→ **TASK TO COMPLETE**
Rewrite the material below, changing every "Instruction" to "Command" and leaving everything else as it is.

[Word and element pointing entries]
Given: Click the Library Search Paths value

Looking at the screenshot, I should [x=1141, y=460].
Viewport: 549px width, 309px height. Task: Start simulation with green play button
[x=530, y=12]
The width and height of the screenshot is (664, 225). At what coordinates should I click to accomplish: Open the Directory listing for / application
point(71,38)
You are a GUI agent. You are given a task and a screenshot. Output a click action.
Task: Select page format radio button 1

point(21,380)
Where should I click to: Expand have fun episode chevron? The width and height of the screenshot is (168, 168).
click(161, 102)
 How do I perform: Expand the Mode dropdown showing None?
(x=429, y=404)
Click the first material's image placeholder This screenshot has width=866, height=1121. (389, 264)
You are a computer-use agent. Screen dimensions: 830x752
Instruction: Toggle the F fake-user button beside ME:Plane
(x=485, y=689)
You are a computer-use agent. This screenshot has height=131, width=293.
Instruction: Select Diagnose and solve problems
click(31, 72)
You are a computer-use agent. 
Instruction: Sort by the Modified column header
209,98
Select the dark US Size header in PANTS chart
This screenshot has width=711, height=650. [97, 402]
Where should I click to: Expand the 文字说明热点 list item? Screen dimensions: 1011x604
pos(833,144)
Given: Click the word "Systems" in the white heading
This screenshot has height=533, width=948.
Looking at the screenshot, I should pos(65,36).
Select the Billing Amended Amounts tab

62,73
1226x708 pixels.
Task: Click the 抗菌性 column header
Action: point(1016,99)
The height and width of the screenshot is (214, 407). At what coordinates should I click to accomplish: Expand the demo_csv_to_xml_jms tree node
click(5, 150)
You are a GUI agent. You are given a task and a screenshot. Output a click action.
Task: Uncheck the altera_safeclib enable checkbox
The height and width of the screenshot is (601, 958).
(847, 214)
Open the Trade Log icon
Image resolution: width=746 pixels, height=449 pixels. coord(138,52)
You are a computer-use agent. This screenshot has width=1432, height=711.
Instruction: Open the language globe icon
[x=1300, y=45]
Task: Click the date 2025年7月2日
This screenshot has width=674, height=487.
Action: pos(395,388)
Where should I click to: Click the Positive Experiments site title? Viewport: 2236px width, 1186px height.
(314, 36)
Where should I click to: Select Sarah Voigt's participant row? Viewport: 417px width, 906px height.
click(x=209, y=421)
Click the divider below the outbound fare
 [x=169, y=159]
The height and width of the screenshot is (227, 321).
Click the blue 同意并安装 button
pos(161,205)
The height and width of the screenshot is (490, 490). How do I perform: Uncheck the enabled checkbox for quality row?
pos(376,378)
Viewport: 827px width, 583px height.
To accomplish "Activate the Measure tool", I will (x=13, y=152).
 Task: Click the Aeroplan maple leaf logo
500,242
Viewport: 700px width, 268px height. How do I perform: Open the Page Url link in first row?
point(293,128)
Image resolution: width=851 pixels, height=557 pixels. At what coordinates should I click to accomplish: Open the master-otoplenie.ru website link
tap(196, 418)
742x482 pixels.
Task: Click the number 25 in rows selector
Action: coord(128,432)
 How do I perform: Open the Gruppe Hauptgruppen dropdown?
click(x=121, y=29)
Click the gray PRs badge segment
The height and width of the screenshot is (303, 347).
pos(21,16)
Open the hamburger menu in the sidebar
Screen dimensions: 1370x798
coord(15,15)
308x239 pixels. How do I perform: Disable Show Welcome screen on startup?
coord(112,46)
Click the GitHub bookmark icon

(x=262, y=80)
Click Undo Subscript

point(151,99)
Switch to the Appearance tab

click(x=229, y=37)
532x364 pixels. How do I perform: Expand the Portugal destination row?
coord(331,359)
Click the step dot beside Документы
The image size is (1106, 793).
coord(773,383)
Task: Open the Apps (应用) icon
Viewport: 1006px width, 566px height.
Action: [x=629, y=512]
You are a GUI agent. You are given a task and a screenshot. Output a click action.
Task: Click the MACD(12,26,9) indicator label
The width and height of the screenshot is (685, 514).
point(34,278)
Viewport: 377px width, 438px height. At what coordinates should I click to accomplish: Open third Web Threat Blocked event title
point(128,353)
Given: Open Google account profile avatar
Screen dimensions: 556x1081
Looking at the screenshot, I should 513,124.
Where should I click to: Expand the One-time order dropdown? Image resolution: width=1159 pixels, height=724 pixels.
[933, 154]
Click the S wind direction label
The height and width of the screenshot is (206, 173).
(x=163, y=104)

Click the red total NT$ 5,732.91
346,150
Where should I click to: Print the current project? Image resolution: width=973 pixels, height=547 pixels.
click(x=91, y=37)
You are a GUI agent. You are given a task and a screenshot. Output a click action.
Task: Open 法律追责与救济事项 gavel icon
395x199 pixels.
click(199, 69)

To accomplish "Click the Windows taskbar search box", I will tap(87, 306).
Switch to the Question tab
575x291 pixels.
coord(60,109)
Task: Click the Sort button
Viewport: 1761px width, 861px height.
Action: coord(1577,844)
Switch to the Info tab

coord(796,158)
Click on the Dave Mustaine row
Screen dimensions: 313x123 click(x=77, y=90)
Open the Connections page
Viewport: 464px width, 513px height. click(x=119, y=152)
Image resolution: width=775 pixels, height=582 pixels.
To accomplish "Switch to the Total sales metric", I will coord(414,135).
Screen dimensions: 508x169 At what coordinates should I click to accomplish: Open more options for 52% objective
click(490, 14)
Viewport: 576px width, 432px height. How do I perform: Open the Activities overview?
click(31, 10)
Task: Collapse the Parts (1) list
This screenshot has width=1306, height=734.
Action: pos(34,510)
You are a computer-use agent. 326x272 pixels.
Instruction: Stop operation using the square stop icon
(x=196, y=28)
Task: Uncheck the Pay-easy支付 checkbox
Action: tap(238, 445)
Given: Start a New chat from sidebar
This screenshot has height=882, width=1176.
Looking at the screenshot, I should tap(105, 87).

→ **SOLUTION TO THE EXERCISE**
Given: Click the Library Search Paths value

Looking at the screenshot, I should [x=1141, y=460].
Viewport: 549px width, 309px height. Task: Start simulation with green play button
[x=530, y=12]
The width and height of the screenshot is (664, 225). At what coordinates should I click to accomplish: Open the Directory listing for / application
point(71,38)
You are a GUI agent. You are given a task and a screenshot. Output a click action.
Task: Select page format radio button 1

point(21,380)
Where should I click to: Expand have fun episode chevron? The width and height of the screenshot is (168, 168).
click(161, 102)
 How do I perform: Expand the Mode dropdown showing None?
(x=429, y=404)
Click the first material's image placeholder This screenshot has width=866, height=1121. (389, 264)
You are a computer-use agent. Screen dimensions: 830x752
Command: Toggle the F fake-user button beside ME:Plane
(x=485, y=689)
You are a computer-use agent. This screenshot has height=131, width=293.
Command: Select Diagnose and solve problems
click(31, 72)
You are a computer-use agent. 
Command: Sort by the Modified column header
209,98
Select the dark US Size header in PANTS chart
This screenshot has width=711, height=650. [97, 402]
Where should I click to: Expand the 文字说明热点 list item? Screen dimensions: 1011x604
pos(833,144)
Given: Click the word "Systems" in the white heading
This screenshot has height=533, width=948.
Looking at the screenshot, I should pos(65,36).
Select the Billing Amended Amounts tab

62,73
1226x708 pixels.
Task: Click the 抗菌性 column header
Action: point(1016,99)
The height and width of the screenshot is (214, 407). At what coordinates should I click to accomplish: Expand the demo_csv_to_xml_jms tree node
click(5, 150)
You are a GUI agent. You are given a task and a screenshot. Output a click action.
Task: Uncheck the altera_safeclib enable checkbox
The height and width of the screenshot is (601, 958).
(847, 214)
Open the Trade Log icon
Image resolution: width=746 pixels, height=449 pixels. coord(138,52)
You are a computer-use agent. This screenshot has width=1432, height=711.
Command: Open the language globe icon
[x=1300, y=45]
Task: Click the date 2025年7月2日
This screenshot has width=674, height=487.
Action: pos(395,388)
Where should I click to: Click the Positive Experiments site title? Viewport: 2236px width, 1186px height.
(314, 36)
Where should I click to: Select Sarah Voigt's participant row? Viewport: 417px width, 906px height.
click(x=209, y=421)
Click the divider below the outbound fare
 [x=169, y=159]
The height and width of the screenshot is (227, 321).
Click the blue 同意并安装 button
pos(161,205)
The height and width of the screenshot is (490, 490). How do I perform: Uncheck the enabled checkbox for quality row?
pos(376,378)
Viewport: 827px width, 583px height.
To accomplish "Activate the Measure tool", I will (x=13, y=152).
 Task: Click the Aeroplan maple leaf logo
500,242
Viewport: 700px width, 268px height. How do I perform: Open the Page Url link in first row?
point(293,128)
Image resolution: width=851 pixels, height=557 pixels. At what coordinates should I click to accomplish: Open the master-otoplenie.ru website link
tap(196, 418)
742x482 pixels.
Task: Click the number 25 in rows selector
Action: coord(128,432)
 How do I perform: Open the Gruppe Hauptgruppen dropdown?
click(x=121, y=29)
Click the gray PRs badge segment
The height and width of the screenshot is (303, 347).
pos(21,16)
Open the hamburger menu in the sidebar
Screen dimensions: 1370x798
coord(15,15)
308x239 pixels. How do I perform: Disable Show Welcome screen on startup?
coord(112,46)
Click the GitHub bookmark icon

(x=262, y=80)
Click Undo Subscript

point(151,99)
Switch to the Appearance tab

click(x=229, y=37)
532x364 pixels. How do I perform: Expand the Portugal destination row?
coord(331,359)
Click the step dot beside Документы
The image size is (1106, 793).
coord(773,383)
Task: Open the Apps (应用) icon
Viewport: 1006px width, 566px height.
Action: [x=629, y=512]
You are a GUI agent. You are given a task and a screenshot. Output a click action.
Task: Click the MACD(12,26,9) indicator label
The width and height of the screenshot is (685, 514).
point(34,278)
Viewport: 377px width, 438px height. At what coordinates should I click to accomplish: Open third Web Threat Blocked event title
point(128,353)
Given: Open Google account profile avatar
Screen dimensions: 556x1081
Looking at the screenshot, I should 513,124.
Where should I click to: Expand the One-time order dropdown? Image resolution: width=1159 pixels, height=724 pixels.
[933, 154]
Click the S wind direction label
The height and width of the screenshot is (206, 173).
(x=163, y=104)

Click the red total NT$ 5,732.91
346,150
Where should I click to: Print the current project? Image resolution: width=973 pixels, height=547 pixels.
click(x=91, y=37)
You are a GUI agent. You are given a task and a screenshot. Output a click action.
Task: Open 法律追责与救济事项 gavel icon
395x199 pixels.
click(199, 69)

To accomplish "Click the Windows taskbar search box", I will tap(87, 306).
Switch to the Question tab
575x291 pixels.
coord(60,109)
Task: Click the Sort button
Viewport: 1761px width, 861px height.
Action: coord(1577,844)
Switch to the Info tab

coord(796,158)
Click on the Dave Mustaine row
Screen dimensions: 313x123 click(x=77, y=90)
Open the Connections page
Viewport: 464px width, 513px height. click(x=119, y=152)
Image resolution: width=775 pixels, height=582 pixels.
To accomplish "Switch to the Total sales metric", I will coord(414,135).
Screen dimensions: 508x169 At what coordinates should I click to accomplish: Open more options for 52% objective
click(490, 14)
Viewport: 576px width, 432px height. How do I perform: Open the Activities overview?
click(31, 10)
Task: Collapse the Parts (1) list
This screenshot has width=1306, height=734.
Action: pos(34,510)
You are a computer-use agent. 326x272 pixels.
Command: Stop operation using the square stop icon
(x=196, y=28)
Task: Uncheck the Pay-easy支付 checkbox
Action: tap(238, 445)
Given: Start a New chat from sidebar
This screenshot has height=882, width=1176.
Looking at the screenshot, I should tap(105, 87).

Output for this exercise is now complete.